■ **EXERCISE**
Rewrite the listing below, swapping every "Where should I click to" for "Where do I click to" and leaving everything else the same.

________________________________________

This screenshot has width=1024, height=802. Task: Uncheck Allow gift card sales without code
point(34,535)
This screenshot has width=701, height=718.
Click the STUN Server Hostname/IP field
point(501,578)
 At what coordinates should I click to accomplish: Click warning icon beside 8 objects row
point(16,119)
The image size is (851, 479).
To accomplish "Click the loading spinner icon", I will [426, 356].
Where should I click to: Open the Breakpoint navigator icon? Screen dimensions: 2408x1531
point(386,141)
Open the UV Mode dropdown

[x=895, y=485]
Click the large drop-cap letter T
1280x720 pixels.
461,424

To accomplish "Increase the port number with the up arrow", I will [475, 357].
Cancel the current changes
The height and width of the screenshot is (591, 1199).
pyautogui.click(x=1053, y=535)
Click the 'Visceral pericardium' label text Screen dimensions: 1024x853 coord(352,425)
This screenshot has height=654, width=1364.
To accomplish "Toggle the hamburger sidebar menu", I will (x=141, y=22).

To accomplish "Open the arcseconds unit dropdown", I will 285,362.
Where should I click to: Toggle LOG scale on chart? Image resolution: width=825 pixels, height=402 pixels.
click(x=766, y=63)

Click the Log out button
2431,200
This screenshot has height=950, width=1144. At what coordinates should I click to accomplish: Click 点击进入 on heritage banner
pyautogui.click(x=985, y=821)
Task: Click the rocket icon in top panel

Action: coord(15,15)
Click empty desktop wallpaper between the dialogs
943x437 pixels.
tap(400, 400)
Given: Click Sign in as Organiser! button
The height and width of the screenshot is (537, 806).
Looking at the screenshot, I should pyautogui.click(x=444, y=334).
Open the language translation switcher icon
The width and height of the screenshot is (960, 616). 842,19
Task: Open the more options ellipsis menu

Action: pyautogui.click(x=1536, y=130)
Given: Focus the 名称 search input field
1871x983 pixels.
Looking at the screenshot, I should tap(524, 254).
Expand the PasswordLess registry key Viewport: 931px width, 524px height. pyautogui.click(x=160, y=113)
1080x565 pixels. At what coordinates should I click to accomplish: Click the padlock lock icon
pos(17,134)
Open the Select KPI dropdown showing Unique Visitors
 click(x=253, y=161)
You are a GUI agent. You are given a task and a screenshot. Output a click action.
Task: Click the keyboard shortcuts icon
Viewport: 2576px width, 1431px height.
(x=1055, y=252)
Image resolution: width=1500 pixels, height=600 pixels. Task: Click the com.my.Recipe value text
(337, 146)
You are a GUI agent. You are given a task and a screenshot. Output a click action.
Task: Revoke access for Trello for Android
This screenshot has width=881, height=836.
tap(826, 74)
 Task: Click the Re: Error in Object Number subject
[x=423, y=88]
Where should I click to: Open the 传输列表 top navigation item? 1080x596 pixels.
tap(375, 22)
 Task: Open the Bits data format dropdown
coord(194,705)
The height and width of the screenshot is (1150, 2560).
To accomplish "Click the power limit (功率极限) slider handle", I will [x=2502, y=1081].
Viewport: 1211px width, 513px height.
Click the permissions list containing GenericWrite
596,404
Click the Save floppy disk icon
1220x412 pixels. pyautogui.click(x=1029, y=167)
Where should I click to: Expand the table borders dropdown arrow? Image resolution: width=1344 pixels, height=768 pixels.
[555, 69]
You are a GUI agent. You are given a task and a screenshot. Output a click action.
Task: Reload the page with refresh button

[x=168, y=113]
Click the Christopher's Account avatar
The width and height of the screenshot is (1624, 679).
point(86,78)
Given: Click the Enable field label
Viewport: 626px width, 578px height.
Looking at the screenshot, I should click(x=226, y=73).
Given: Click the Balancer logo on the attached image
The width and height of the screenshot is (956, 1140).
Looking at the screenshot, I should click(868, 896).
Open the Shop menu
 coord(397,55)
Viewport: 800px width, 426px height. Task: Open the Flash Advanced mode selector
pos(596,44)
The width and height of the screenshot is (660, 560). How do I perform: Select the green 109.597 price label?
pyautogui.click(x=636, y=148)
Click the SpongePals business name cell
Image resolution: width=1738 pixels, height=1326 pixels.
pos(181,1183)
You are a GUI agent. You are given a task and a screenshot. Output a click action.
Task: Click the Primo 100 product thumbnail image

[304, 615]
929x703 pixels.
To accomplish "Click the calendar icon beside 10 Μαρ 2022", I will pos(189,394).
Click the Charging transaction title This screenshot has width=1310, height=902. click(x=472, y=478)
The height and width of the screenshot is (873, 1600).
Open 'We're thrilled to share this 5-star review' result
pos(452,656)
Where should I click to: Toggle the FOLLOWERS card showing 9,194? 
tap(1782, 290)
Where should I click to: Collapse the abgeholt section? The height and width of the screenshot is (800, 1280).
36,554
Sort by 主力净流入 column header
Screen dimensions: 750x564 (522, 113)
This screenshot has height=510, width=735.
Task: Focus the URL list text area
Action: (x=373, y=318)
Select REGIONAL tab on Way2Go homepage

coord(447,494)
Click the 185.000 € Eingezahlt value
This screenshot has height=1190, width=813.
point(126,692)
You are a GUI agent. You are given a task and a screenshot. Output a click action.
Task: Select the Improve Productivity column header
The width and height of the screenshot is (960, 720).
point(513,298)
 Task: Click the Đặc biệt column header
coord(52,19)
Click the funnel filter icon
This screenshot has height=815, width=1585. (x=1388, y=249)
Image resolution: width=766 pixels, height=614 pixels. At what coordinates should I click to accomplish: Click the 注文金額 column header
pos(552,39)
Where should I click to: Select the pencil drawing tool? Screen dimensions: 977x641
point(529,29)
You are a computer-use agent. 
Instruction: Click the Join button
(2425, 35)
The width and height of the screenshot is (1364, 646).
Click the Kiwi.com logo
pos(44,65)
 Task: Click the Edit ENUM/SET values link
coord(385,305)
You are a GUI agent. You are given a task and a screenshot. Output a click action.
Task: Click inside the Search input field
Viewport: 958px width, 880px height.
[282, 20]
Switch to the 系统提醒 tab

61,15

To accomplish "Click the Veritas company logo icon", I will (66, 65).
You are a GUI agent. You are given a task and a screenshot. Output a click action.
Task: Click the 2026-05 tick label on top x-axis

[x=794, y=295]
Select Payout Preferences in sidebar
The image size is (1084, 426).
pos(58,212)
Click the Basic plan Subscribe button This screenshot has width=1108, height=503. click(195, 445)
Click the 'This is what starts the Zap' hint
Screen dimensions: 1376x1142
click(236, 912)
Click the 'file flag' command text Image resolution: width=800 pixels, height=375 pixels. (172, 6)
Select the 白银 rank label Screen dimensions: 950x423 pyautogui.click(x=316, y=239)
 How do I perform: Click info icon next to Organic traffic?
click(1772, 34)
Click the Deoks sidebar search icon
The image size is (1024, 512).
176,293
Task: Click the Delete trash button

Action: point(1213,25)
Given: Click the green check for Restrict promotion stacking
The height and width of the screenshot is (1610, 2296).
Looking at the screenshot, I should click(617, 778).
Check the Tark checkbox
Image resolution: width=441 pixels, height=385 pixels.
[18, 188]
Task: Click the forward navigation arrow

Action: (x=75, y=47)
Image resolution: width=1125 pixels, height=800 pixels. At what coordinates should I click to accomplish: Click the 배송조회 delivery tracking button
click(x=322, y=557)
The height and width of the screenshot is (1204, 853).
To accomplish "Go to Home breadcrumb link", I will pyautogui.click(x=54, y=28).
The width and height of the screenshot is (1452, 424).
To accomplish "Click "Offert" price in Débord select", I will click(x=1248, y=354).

________________________________________

■ **RESULT BELOW**
This screenshot has width=1024, height=802. Task: Uncheck Allow gift card sales without code
point(34,535)
This screenshot has width=701, height=718.
Click the STUN Server Hostname/IP field
point(501,578)
 At what coordinates should I click to accomplish: Click warning icon beside 8 objects row
point(16,119)
The image size is (851, 479).
To accomplish "Click the loading spinner icon", I will [426, 356].
Where do I click to: Open the Breakpoint navigator icon? Screen dimensions: 2408x1531
point(386,141)
Open the UV Mode dropdown

[x=895, y=485]
Click the large drop-cap letter T
1280x720 pixels.
461,424

To accomplish "Increase the port number with the up arrow", I will [475, 357].
Cancel the current changes
The height and width of the screenshot is (591, 1199).
pyautogui.click(x=1053, y=535)
Click the 'Visceral pericardium' label text Screen dimensions: 1024x853 coord(352,425)
This screenshot has height=654, width=1364.
To accomplish "Toggle the hamburger sidebar menu", I will (x=141, y=22).

To accomplish "Open the arcseconds unit dropdown", I will 285,362.
Where do I click to: Toggle LOG scale on chart? Image resolution: width=825 pixels, height=402 pixels.
click(x=766, y=63)

Click the Log out button
2431,200
This screenshot has height=950, width=1144. At what coordinates should I click to accomplish: Click 点击进入 on heritage banner
pyautogui.click(x=985, y=821)
Task: Click the rocket icon in top panel

Action: coord(15,15)
Click empty desktop wallpaper between the dialogs
943x437 pixels.
tap(400, 400)
Given: Click Sign in as Organiser! button
The height and width of the screenshot is (537, 806).
Looking at the screenshot, I should pyautogui.click(x=444, y=334).
Open the language translation switcher icon
The width and height of the screenshot is (960, 616). 842,19
Task: Open the more options ellipsis menu

Action: pyautogui.click(x=1536, y=130)
Given: Focus the 名称 search input field
1871x983 pixels.
Looking at the screenshot, I should tap(524, 254).
Expand the PasswordLess registry key Viewport: 931px width, 524px height. pyautogui.click(x=160, y=113)
1080x565 pixels. At what coordinates should I click to accomplish: Click the padlock lock icon
pos(17,134)
Open the Select KPI dropdown showing Unique Visitors
 click(x=253, y=161)
You are a GUI agent. You are given a task and a screenshot. Output a click action.
Task: Click the keyboard shortcuts icon
Viewport: 2576px width, 1431px height.
(x=1055, y=252)
Image resolution: width=1500 pixels, height=600 pixels. Task: Click the com.my.Recipe value text
(337, 146)
You are a GUI agent. You are given a task and a screenshot. Output a click action.
Task: Revoke access for Trello for Android
This screenshot has width=881, height=836.
tap(826, 74)
 Task: Click the Re: Error in Object Number subject
[x=423, y=88]
Where do I click to: Open the 传输列表 top navigation item? 1080x596 pixels.
tap(375, 22)
 Task: Open the Bits data format dropdown
coord(194,705)
The height and width of the screenshot is (1150, 2560).
To accomplish "Click the power limit (功率极限) slider handle", I will [x=2502, y=1081].
Viewport: 1211px width, 513px height.
Click the permissions list containing GenericWrite
596,404
Click the Save floppy disk icon
1220x412 pixels. pyautogui.click(x=1029, y=167)
Where do I click to: Expand the table borders dropdown arrow? Image resolution: width=1344 pixels, height=768 pixels.
[555, 69]
You are a GUI agent. You are given a task and a screenshot. Output a click action.
Task: Reload the page with refresh button

[x=168, y=113]
Click the Christopher's Account avatar
The width and height of the screenshot is (1624, 679).
point(86,78)
Given: Click the Enable field label
Viewport: 626px width, 578px height.
Looking at the screenshot, I should click(x=226, y=73).
Given: Click the Balancer logo on the attached image
The width and height of the screenshot is (956, 1140).
Looking at the screenshot, I should click(868, 896).
Open the Shop menu
 coord(397,55)
Viewport: 800px width, 426px height. Task: Open the Flash Advanced mode selector
pos(596,44)
The width and height of the screenshot is (660, 560). How do I perform: Select the green 109.597 price label?
pyautogui.click(x=636, y=148)
Click the SpongePals business name cell
Image resolution: width=1738 pixels, height=1326 pixels.
pos(181,1183)
You are a GUI agent. You are given a task and a screenshot. Output a click action.
Task: Click the Primo 100 product thumbnail image

[304, 615]
929x703 pixels.
To accomplish "Click the calendar icon beside 10 Μαρ 2022", I will pos(189,394).
Click the Charging transaction title This screenshot has width=1310, height=902. click(x=472, y=478)
The height and width of the screenshot is (873, 1600).
Open 'We're thrilled to share this 5-star review' result
pos(452,656)
Where do I click to: Toggle the FOLLOWERS card showing 9,194? 
tap(1782, 290)
Where do I click to: Collapse the abgeholt section? The height and width of the screenshot is (800, 1280).
36,554
Sort by 主力净流入 column header
Screen dimensions: 750x564 (522, 113)
This screenshot has height=510, width=735.
Task: Focus the URL list text area
Action: (x=373, y=318)
Select REGIONAL tab on Way2Go homepage

coord(447,494)
Click the 185.000 € Eingezahlt value
This screenshot has height=1190, width=813.
point(126,692)
You are a GUI agent. You are given a task and a screenshot. Output a click action.
Task: Select the Improve Productivity column header
The width and height of the screenshot is (960, 720).
point(513,298)
 Task: Click the Đặc biệt column header
coord(52,19)
Click the funnel filter icon
This screenshot has height=815, width=1585. (x=1388, y=249)
Image resolution: width=766 pixels, height=614 pixels. At what coordinates should I click to accomplish: Click the 注文金額 column header
pos(552,39)
Where do I click to: Select the pencil drawing tool? Screen dimensions: 977x641
point(529,29)
You are a computer-use agent. 
Instruction: Click the Join button
(2425, 35)
The width and height of the screenshot is (1364, 646).
Click the Kiwi.com logo
pos(44,65)
 Task: Click the Edit ENUM/SET values link
coord(385,305)
You are a GUI agent. You are given a task and a screenshot. Output a click action.
Task: Click inside the Search input field
Viewport: 958px width, 880px height.
[282, 20]
Switch to the 系统提醒 tab

61,15

To accomplish "Click the Veritas company logo icon", I will (66, 65).
You are a GUI agent. You are given a task and a screenshot. Output a click action.
Task: Click the 2026-05 tick label on top x-axis

[x=794, y=295]
Select Payout Preferences in sidebar
The image size is (1084, 426).
pos(58,212)
Click the Basic plan Subscribe button This screenshot has width=1108, height=503. click(195, 445)
Click the 'This is what starts the Zap' hint
Screen dimensions: 1376x1142
click(236, 912)
Click the 'file flag' command text Image resolution: width=800 pixels, height=375 pixels. (172, 6)
Select the 白银 rank label Screen dimensions: 950x423 pyautogui.click(x=316, y=239)
 How do I perform: Click info icon next to Organic traffic?
click(1772, 34)
Click the Deoks sidebar search icon
The image size is (1024, 512).
176,293
Task: Click the Delete trash button

Action: point(1213,25)
Given: Click the green check for Restrict promotion stacking
The height and width of the screenshot is (1610, 2296).
Looking at the screenshot, I should click(617, 778).
Check the Tark checkbox
Image resolution: width=441 pixels, height=385 pixels.
[18, 188]
Task: Click the forward navigation arrow

Action: (x=75, y=47)
Image resolution: width=1125 pixels, height=800 pixels. At what coordinates should I click to accomplish: Click the 배송조회 delivery tracking button
click(x=322, y=557)
The height and width of the screenshot is (1204, 853).
To accomplish "Go to Home breadcrumb link", I will pyautogui.click(x=54, y=28).
The width and height of the screenshot is (1452, 424).
To accomplish "Click "Offert" price in Débord select", I will click(x=1248, y=354).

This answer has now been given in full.